### Task directions
Set down again, exactly and only, the lines from the one that contains "ACCEPT (261, 719)" through the last line of the records below, both included, but not the pictures.

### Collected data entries

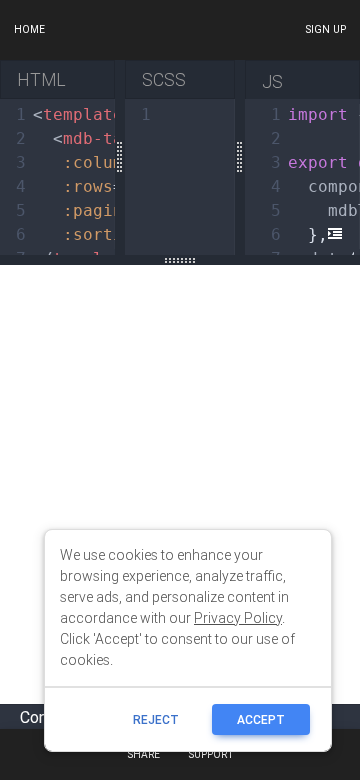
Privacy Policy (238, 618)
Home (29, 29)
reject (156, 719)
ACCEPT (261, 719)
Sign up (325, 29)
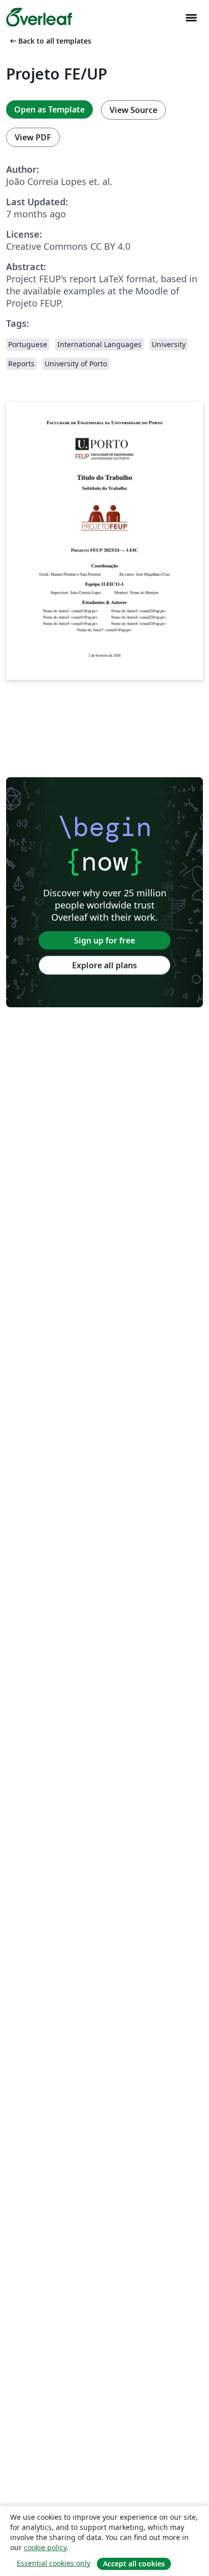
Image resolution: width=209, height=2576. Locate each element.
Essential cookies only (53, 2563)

### Answer to this problem
ACCEPT (261, 719)
Sign up (325, 29)
Image resolution: width=209, height=2576. Locate each element.
Essential cookies only (53, 2563)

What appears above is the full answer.